Volcanoes can be destructive, but they can also lead to beneficial changes in societies. The Jama-Coaque I peoples lived to the west of the Ecuadorian Andes, which includes more than 30 active volcanoes. After the eruption of Pichincha (Figure 1), one of these volcanoes, the Jama-Coaque I peoples left the Jama River Valley (Coutros 2018). However, the destructive volcanoes did not keep people away from the Jama River Valley forever. The Jama-Coaque II peoples, descendents of Jama-Coaque I, resettled the valley hundreds of years later (Coutros 2018). This cycle of settlement and abandonment of the Jama River Valley began long before the Jama-Coaque I peoples left the valley. Around 1880 B.C., Pichincha erupted and the Valdivian peoples were forced to abandon their thriving farms, and around 467 B.C., the eruption of Pululahua, another volcano in the region, led to the Chorrera peoples leaving the Jama River Valley (Coutros 2018).

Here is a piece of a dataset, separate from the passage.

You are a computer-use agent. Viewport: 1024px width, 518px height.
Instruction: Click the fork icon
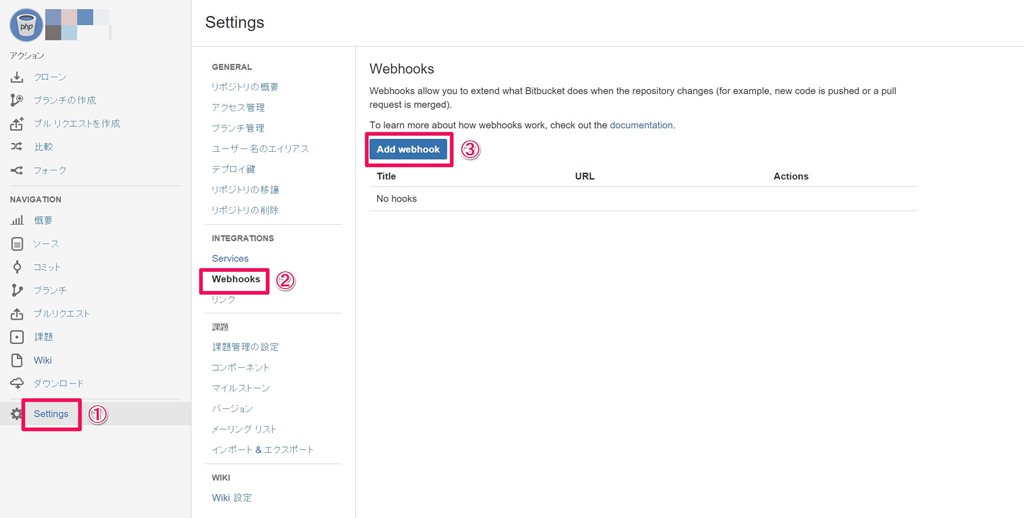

Figure 1. Ecuador’s Pichincha volcano.

The volcanic activity of the Ecuadorian Andes led to changes in the Jama-Coaque II peoples who returned to the valley. Previous inhabitants of the Jama River Valley, like the Valdivia and Chorrera cultures, relied on floodplain agriculture, which involves growing crops on river banks. When the river system was clogged by volcanic ash, their crops died. By diversifying their nutrient sources and agricultural techniques, the Jama-Coaque II peoples did not have to rely on floodplain agriculture to survive (Coutros 2018). This illustrates the importance of a society’s ability and willingness to change in order to adapt to a changing environment (O’Donnell 2017). The changes made by the Jama-Coaque II peoples led to their success in surviving in the Jama River Valley (Figure 2).

Figure 2. A map of the Jama River Valley and the Ecuadorian Andes.

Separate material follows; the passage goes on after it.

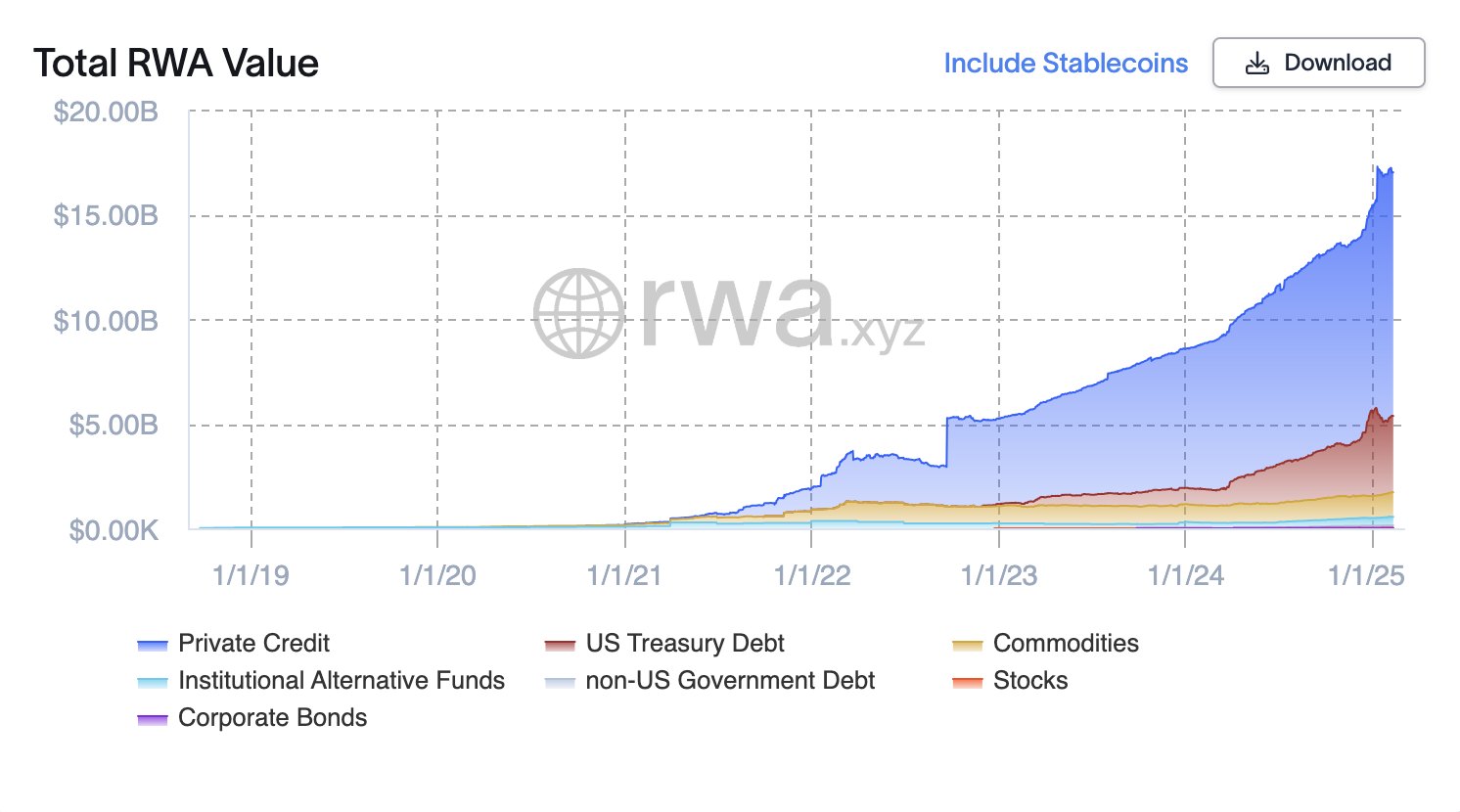Click the 1/1/25 x-axis date label
The width and height of the screenshot is (1460, 812).
click(x=1365, y=575)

Communal storage pits, which were used to store food for more than one household, and increased warfare and raiding suggest the rise of a centralized authority in the Jama-Coaque II communities (Coutros 2018). Communal storage and increased warfare allows the Jama-Coaque II peoples to maintain and protect food reserves. While volcanic activity may have pushed communities out of the Jama River Valley for hundreds of years, it also led to the Jama-Coaque II peoples developing practices that allowed them to thrive in the valley.

Volcanic activity has importance in archaeology beyond studying how it affects various cultures. A dating method used in archaeology involves studying layers of volcanic ash deposits. Tephrochronology is the study of volcanic ash, or tephra, deposits (U.S. Geological Survey 2016). Tephrochronology is a helpful tool in areas like Iceland, where tephrochronology was utilized in a study of human impact on the environment (McGovern et al. 2007). In these situations, the layers of ash deposited by volcano eruptions can help archaeologists date artifacts.

Additional Content

This page explains how the Jama-Coaque culture is known for its ceramic creations and describes a Jama-Coaque sculpture: https://www.metmuseum.org/art/collection/search/314183

An article about how early humans may have survived the eruption of a volcano named Toba: https://www.sciencemag.org/news/2018/03/how-ancient-humans-survived-global-volcanic-winter-massive-eruption

References Cited

Coutros, Peter

2018 How Volcanoes Destroy and Nurture Societies. Electronic document, https://www.sapiens.org/column/off-the-map/volcanic-archaeology-pichincha-volcano/, accessed November 8, 2018.

 

McGovern, Thomas H., Orri Vésteinsson, Adolf Fridriksson, Mike Church, Ian Lawson, Ian A. Simpson, Arni Einarsson, Andy Dugmore, Gordon Cook, Sophia Perdikaris, Kevin J. Edwards, Amanda M. Thomson, W. Paul Adderley, Anthony Newton, Gavin Lucas, Ragnar Edvardsson, Oscar Aldred, and Elaine Dunbar

2007 Landscapes of Settlement in Northern Iceland: Historical Ecology of Human Impact and Climate Fluctuation on the Millennial Scale. American Anthropologist 109(1):27-51. DOI: 10.1525/AA.2007.109.1.27, accessed November 9, 2018.

 

O’Donnell, Jim

2017 How Vulnerable Are We to Collapse? Electronic document, https://www.sapiens.org/archaeology/hohokam-mimbres-collapse/?utm_content=buffer75cc7&utm_medium=social&utm_source=twitter.com&utm_campaign=buffer, accessed November 9, 2018.

 

U.S. Geological Survey

2016 USGS Tephrochronology (Tephra) Project. Electronic document, https://geomaps.wr.usgs.gov/tephra/index.htm, accessed November 9, 2018.

 

Image Sources

Coutros, Peter

2018 How Volcanoes Destroy and Nurture Societies. Electronic document, https://www.sapiens.org/column/off-the-map/volcanic-archaeology-pichincha-volcano/, accessed November 9, 2018.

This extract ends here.